Thionamides (carbimazole and propylthiouracil) are medications which reduce the production of thyroxine. You will need to take this form of medication for at least 6-8 weeks before you start to notice a difference.

once your hormone production has stabilised then your Doctor may gradually reduce your dosage.

Rare side-effects include nausea, a skin rash, achey joints and itchy skin. In some very rare cases Thionamides have been known to cause a condition called agranulocytosis which is a sudden drop in white blood cells. This is a serious condition as it lowers the bodies immune system. If you notice any symptoms of fever, a sore throat, mouth ulcers or any other signs of infections, visit your Doctor immediately.

Beta Blockers are sometimes prescribed whilst your thyroid is brough back under control. These can help to reduce some of the symptoms such as a tremor and hyperactivity.

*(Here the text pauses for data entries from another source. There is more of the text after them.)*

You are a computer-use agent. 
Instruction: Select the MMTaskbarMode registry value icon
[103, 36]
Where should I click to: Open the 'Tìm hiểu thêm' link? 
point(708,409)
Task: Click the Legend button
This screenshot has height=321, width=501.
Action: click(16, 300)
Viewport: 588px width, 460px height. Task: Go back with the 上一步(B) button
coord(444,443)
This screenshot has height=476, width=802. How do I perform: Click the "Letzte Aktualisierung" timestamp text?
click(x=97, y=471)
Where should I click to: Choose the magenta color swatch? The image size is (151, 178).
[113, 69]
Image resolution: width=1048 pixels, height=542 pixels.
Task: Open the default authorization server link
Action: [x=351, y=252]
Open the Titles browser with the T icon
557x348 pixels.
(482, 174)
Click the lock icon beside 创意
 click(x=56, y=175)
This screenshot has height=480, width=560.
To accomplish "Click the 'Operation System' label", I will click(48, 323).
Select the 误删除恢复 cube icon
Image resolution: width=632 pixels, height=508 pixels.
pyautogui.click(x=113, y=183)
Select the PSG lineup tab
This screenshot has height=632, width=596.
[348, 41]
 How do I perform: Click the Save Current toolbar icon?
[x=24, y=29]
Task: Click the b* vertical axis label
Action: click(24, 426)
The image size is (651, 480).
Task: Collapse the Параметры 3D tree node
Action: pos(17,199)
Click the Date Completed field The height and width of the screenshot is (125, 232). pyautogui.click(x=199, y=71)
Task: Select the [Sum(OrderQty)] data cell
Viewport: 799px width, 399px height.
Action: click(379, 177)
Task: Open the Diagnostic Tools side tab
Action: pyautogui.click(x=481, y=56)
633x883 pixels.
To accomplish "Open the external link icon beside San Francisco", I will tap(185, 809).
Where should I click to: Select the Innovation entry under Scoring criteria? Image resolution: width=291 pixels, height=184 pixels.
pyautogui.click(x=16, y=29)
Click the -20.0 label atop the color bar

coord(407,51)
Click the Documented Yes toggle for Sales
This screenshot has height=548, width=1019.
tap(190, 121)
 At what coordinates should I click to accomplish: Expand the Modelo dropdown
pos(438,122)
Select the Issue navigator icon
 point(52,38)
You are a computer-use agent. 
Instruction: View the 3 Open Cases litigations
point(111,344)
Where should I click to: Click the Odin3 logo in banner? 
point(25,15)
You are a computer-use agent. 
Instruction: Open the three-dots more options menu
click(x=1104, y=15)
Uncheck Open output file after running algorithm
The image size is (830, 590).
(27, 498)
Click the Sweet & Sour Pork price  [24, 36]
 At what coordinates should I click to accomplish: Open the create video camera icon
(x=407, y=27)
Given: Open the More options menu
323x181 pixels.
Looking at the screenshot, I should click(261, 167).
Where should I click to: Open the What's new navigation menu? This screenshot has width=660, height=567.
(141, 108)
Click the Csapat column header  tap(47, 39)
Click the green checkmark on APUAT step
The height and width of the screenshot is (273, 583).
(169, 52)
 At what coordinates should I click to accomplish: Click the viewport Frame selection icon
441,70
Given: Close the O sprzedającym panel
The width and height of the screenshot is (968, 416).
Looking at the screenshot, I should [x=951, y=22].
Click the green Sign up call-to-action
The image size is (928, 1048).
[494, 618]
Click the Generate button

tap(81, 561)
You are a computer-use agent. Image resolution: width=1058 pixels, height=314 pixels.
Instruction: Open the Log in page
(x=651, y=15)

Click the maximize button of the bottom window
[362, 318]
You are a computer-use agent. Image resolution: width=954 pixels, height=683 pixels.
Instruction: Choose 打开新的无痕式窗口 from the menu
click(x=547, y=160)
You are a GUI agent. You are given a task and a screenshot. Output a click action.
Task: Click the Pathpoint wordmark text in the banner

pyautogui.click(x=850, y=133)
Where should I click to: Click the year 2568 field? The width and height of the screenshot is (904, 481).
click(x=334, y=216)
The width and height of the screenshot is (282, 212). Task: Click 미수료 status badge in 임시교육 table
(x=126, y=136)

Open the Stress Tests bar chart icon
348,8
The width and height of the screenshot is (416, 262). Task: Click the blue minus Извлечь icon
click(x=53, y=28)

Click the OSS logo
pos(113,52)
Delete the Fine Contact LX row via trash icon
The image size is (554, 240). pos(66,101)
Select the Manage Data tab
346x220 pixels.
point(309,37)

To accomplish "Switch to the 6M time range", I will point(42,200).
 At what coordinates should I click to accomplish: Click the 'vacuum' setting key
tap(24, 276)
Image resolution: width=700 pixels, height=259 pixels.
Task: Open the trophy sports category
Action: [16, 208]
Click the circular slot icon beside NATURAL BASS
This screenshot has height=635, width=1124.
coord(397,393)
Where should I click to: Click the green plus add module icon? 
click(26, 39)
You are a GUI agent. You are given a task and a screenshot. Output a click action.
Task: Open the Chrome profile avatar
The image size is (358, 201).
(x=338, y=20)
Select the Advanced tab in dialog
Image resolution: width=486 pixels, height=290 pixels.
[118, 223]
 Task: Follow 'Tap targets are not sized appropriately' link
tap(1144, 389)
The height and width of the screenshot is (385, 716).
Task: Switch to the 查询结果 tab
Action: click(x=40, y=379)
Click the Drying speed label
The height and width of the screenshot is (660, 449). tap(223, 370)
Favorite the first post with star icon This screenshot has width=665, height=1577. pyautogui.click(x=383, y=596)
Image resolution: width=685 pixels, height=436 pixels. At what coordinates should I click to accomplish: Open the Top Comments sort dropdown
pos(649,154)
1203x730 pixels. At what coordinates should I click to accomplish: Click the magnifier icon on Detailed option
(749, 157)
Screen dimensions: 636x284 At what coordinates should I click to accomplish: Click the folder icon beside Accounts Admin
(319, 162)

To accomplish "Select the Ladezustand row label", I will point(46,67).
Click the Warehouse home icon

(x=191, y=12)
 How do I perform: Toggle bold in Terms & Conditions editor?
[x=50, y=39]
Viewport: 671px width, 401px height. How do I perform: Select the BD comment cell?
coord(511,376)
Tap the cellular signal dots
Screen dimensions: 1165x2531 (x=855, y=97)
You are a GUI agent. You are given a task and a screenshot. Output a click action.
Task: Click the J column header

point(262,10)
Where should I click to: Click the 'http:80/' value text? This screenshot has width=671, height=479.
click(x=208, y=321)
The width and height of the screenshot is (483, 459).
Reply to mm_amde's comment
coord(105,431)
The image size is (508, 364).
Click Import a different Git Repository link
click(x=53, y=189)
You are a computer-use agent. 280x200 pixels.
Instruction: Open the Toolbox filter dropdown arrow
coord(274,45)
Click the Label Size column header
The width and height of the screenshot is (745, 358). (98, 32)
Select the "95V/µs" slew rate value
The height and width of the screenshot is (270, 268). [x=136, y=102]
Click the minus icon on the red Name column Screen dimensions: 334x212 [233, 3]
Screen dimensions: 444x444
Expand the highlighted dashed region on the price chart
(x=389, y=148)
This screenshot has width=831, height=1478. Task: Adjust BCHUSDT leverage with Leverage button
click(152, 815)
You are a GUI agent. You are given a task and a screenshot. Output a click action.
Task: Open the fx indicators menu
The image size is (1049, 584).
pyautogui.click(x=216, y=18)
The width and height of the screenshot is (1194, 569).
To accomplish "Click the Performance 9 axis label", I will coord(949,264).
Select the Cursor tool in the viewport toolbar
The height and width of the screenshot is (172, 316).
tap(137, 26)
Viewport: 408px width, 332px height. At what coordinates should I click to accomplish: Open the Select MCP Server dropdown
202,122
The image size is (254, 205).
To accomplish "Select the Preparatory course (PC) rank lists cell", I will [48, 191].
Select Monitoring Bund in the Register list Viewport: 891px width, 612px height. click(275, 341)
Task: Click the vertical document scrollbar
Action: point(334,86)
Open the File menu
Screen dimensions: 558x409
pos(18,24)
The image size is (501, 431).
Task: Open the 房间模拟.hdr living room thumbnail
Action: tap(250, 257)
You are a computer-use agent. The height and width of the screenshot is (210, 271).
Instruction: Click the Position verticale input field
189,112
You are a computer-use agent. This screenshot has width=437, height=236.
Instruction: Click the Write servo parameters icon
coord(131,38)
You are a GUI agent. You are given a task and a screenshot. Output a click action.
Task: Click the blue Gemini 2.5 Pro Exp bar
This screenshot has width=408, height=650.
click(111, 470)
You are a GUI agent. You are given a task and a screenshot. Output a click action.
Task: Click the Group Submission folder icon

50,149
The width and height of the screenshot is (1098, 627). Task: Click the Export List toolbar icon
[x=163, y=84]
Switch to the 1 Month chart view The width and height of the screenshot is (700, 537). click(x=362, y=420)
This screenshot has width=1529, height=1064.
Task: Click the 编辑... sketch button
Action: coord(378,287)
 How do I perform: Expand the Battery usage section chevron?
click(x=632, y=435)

Radioionine treatment is a form of radiotherapy which can be used to treat most types of hyperthyroidism. It works by shrinking the thyroid so that it produces less hormones.

Surgery is sometimes performed in severe cases to remove part or all of the thyroid gland. This is known as a partial or full thyroidectomy. It is important that the right amount of the thyroid gland is removed as taking away too much can result in an underactive thyroid!

This is a permanent treatment option and is used on those whose thyroid has swollen and is causing neck problems.